→ **Instructions for the task**
In the material beneath, how many lines contain the word "computer"? Give the count alone.

→ **Input records**
★ ★ ★ ★
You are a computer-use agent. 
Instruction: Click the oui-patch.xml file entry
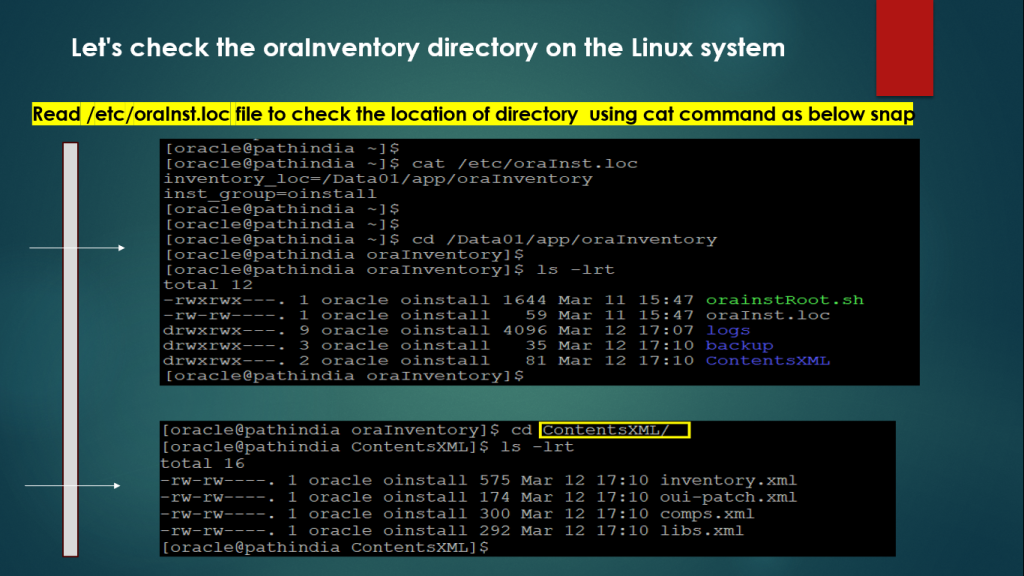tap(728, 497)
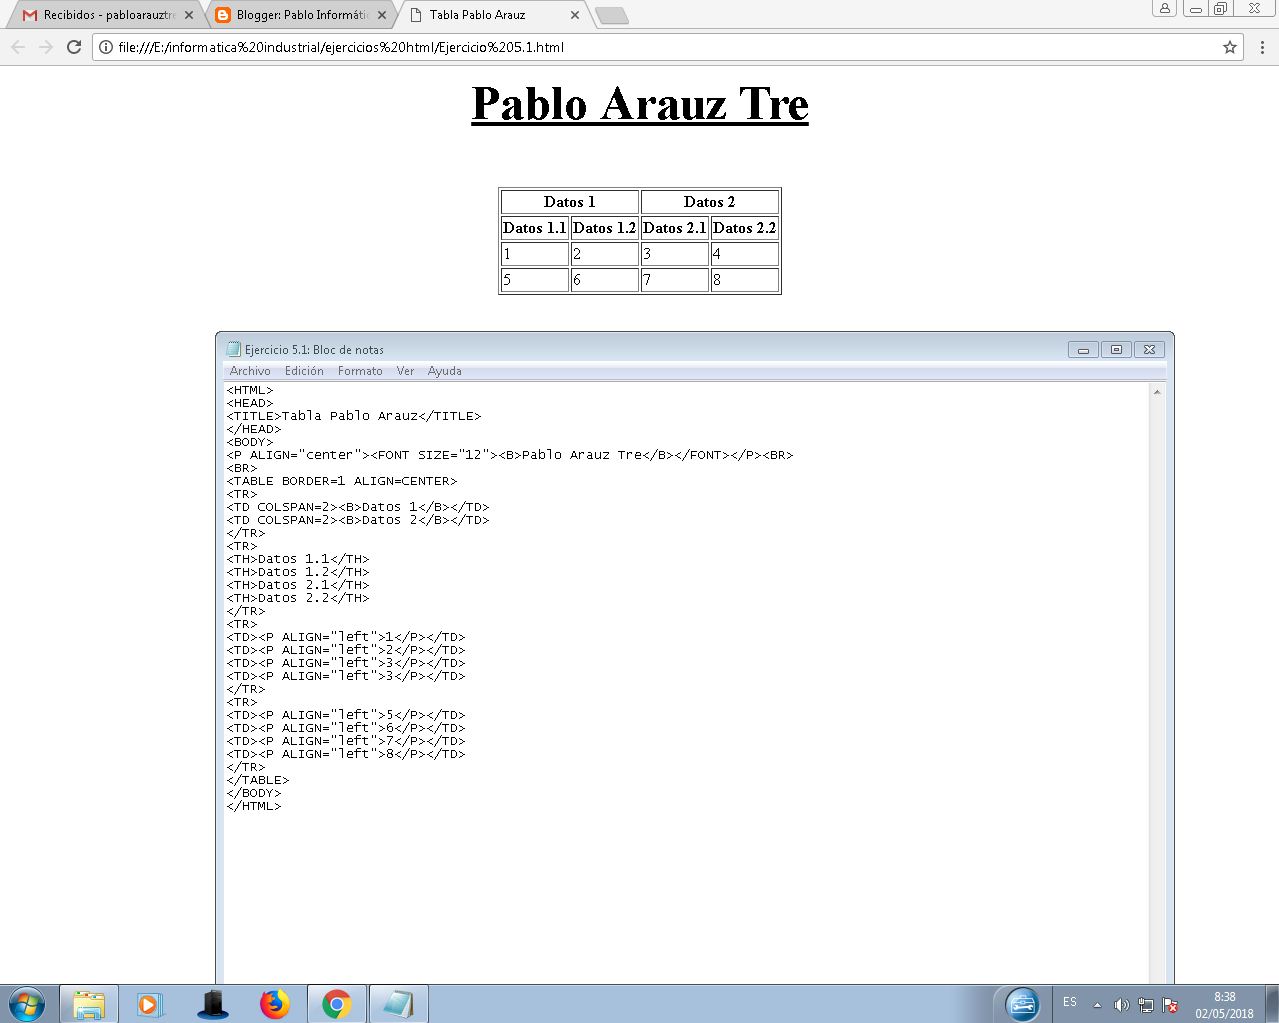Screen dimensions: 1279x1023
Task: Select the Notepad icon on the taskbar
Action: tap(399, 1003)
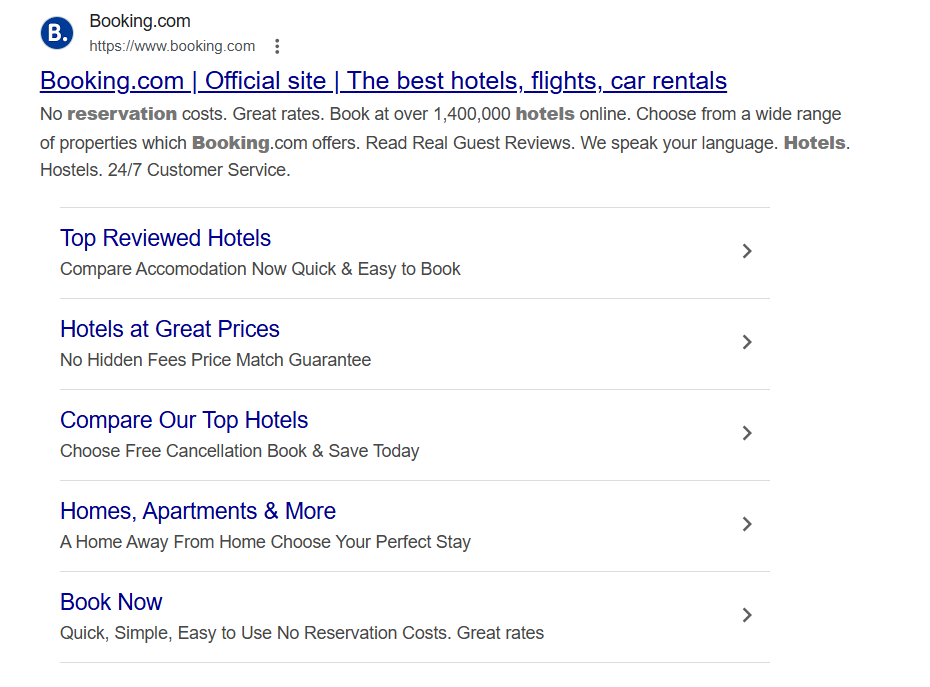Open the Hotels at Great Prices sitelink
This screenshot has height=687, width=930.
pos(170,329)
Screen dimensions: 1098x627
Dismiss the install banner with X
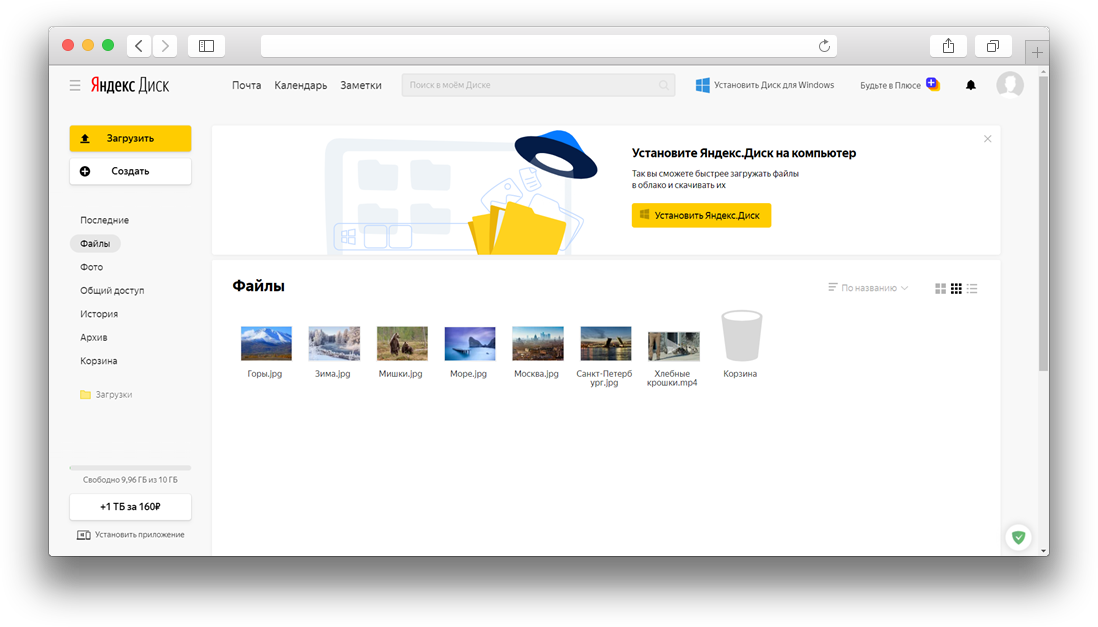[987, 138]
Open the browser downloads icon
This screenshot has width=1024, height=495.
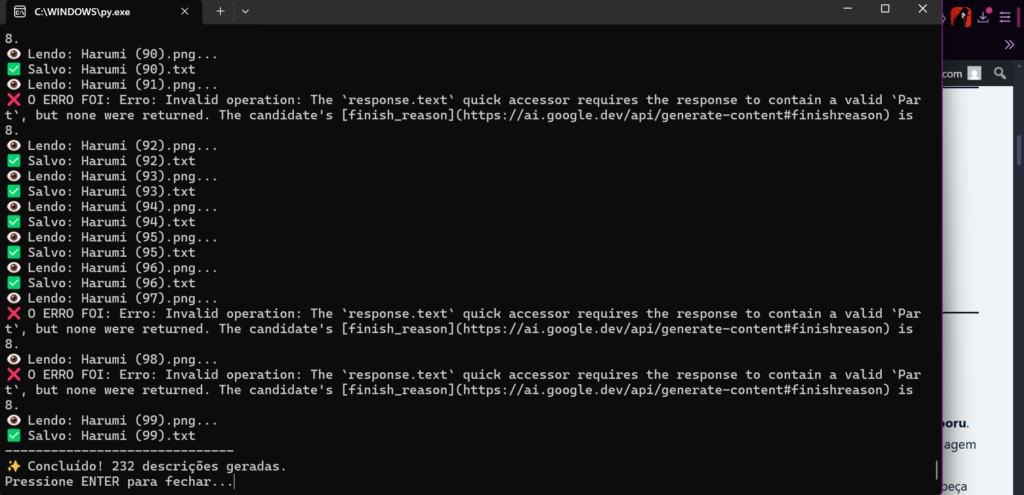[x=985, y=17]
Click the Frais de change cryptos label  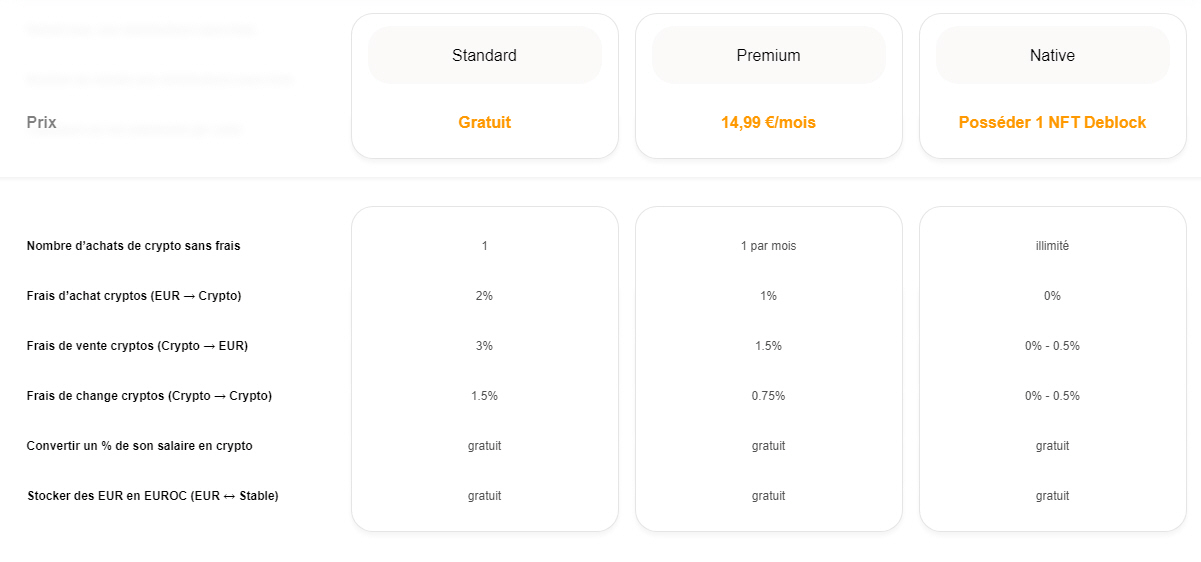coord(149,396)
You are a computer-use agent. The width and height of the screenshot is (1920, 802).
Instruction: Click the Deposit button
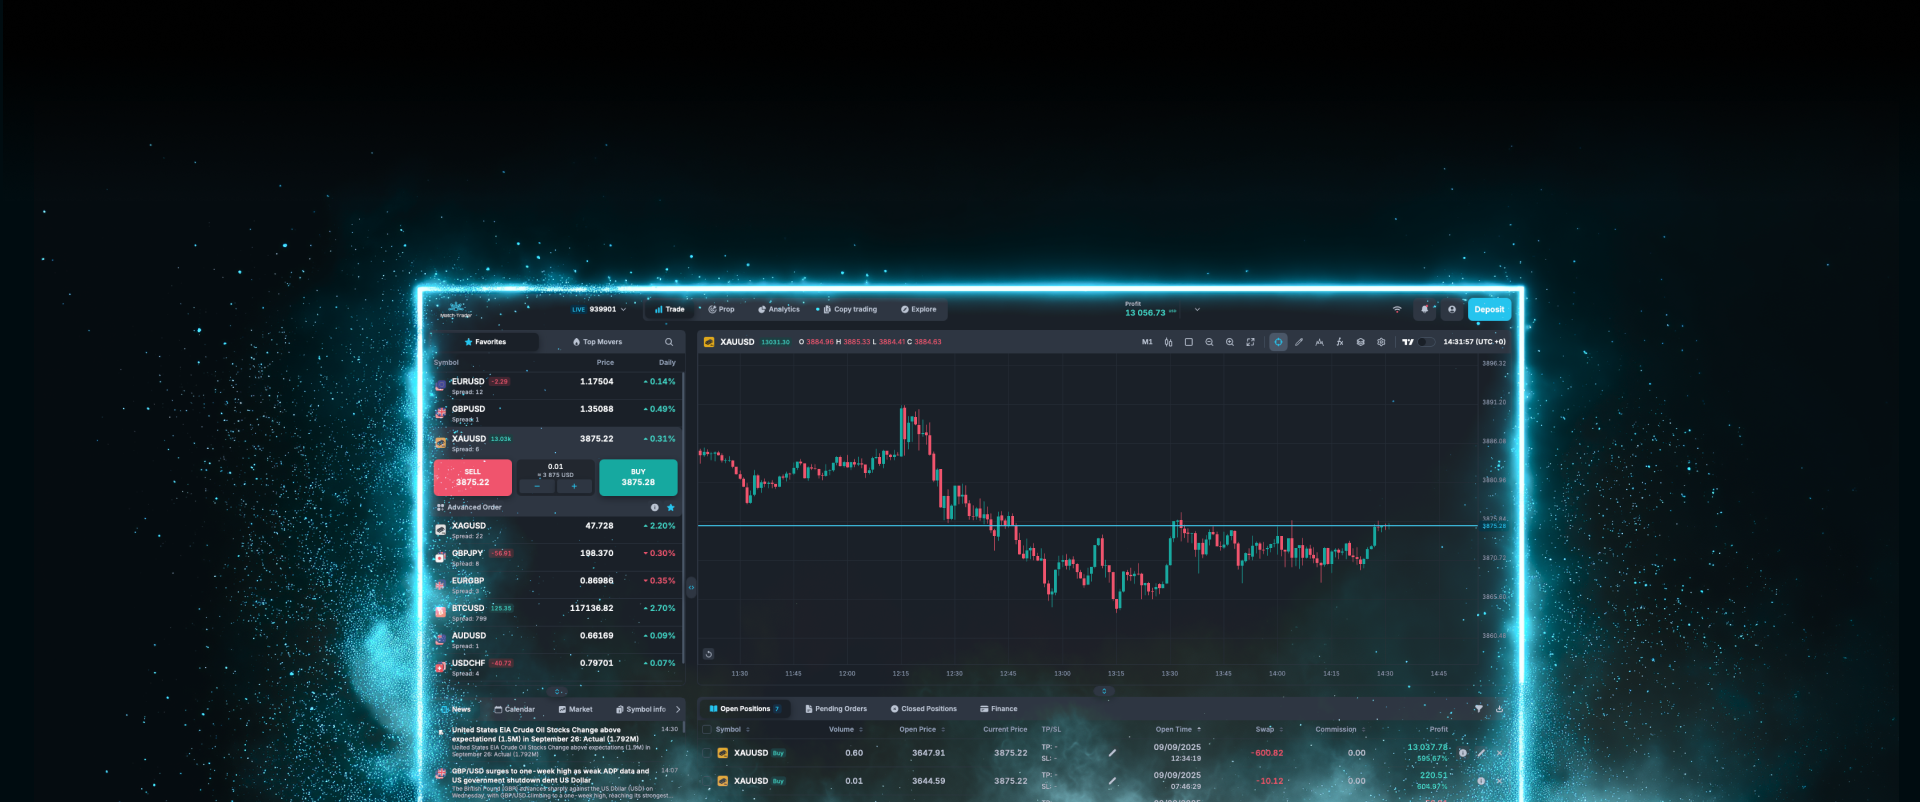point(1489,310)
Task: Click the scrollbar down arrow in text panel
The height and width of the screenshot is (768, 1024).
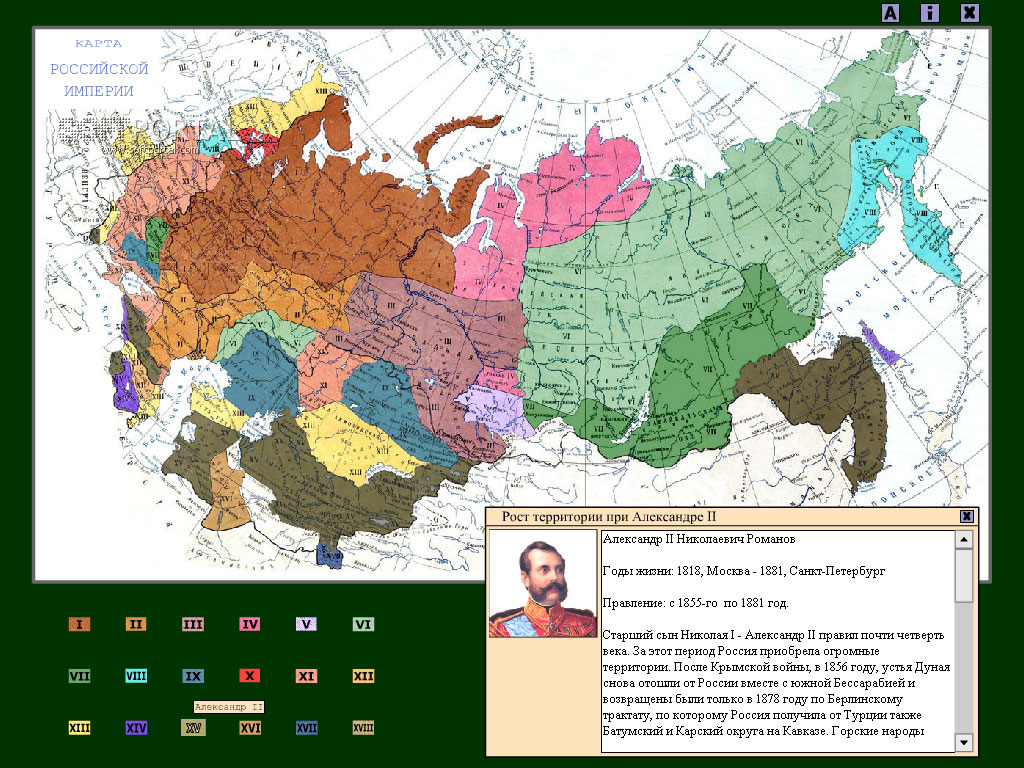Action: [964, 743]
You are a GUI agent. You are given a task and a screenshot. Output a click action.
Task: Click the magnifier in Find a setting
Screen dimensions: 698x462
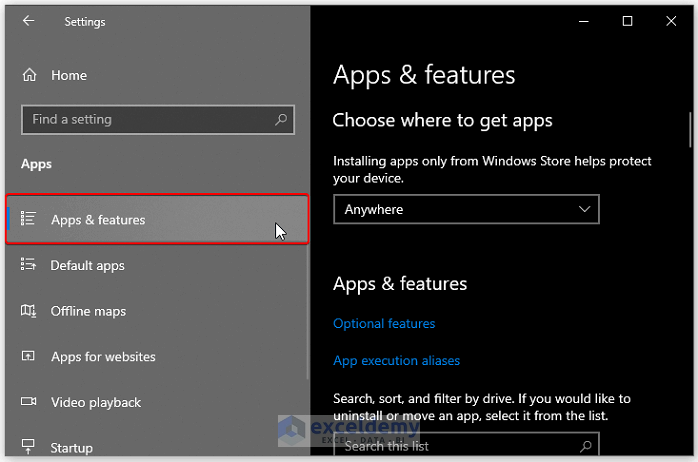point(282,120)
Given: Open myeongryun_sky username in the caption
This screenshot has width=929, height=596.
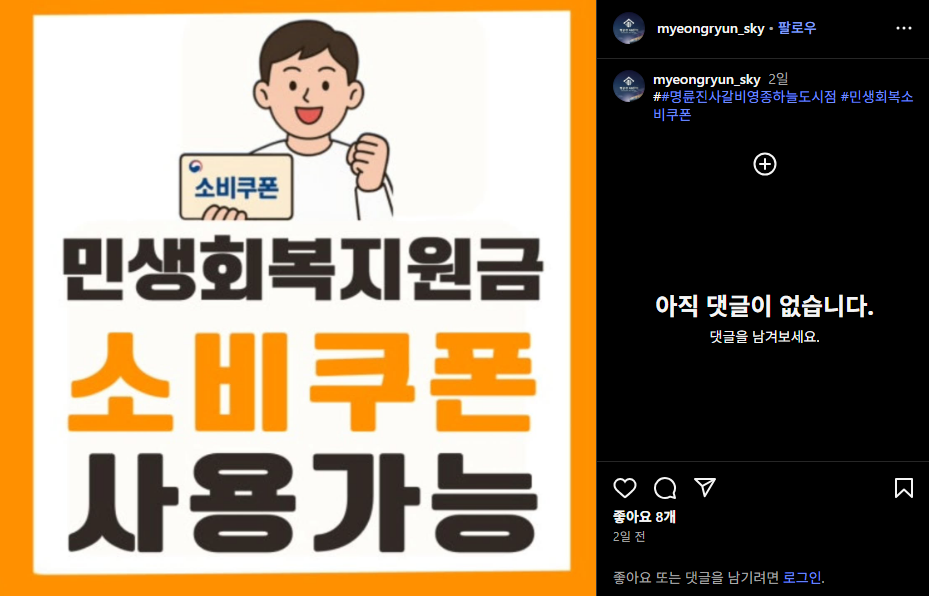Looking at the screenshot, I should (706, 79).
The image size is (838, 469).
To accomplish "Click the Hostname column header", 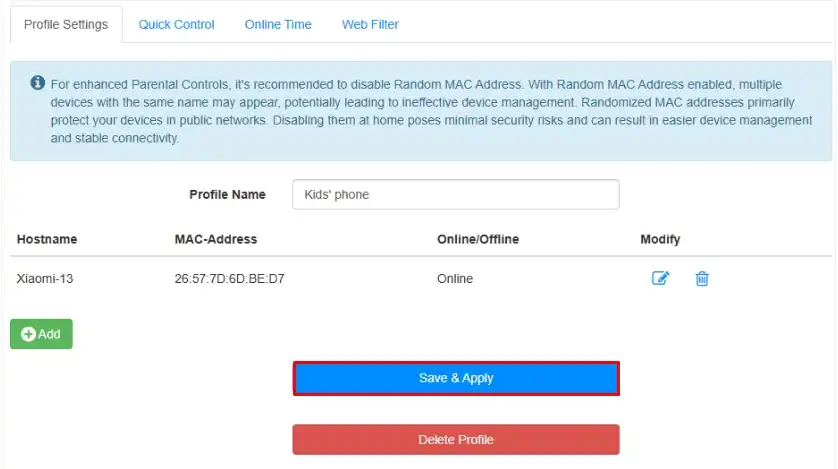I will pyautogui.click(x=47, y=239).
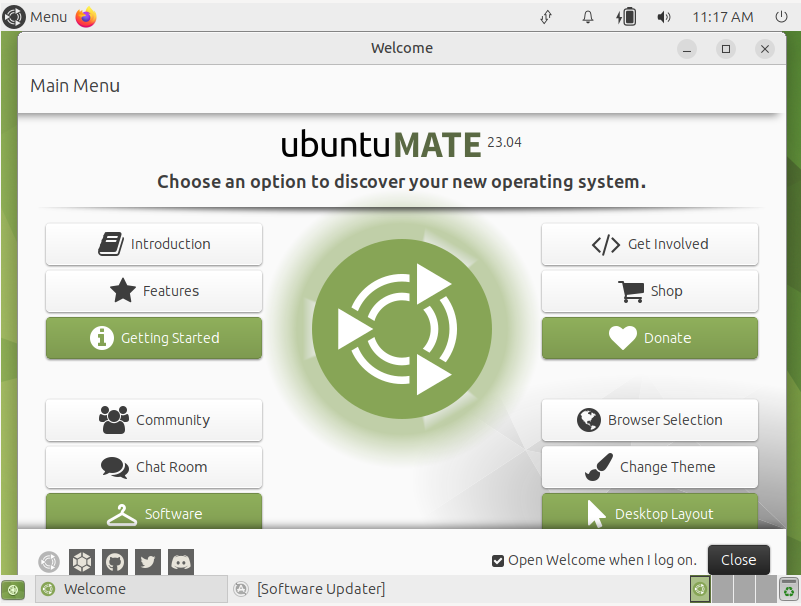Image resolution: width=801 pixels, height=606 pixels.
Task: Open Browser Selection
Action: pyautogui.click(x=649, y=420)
★ ★ ★ ★
→ **Task output**
2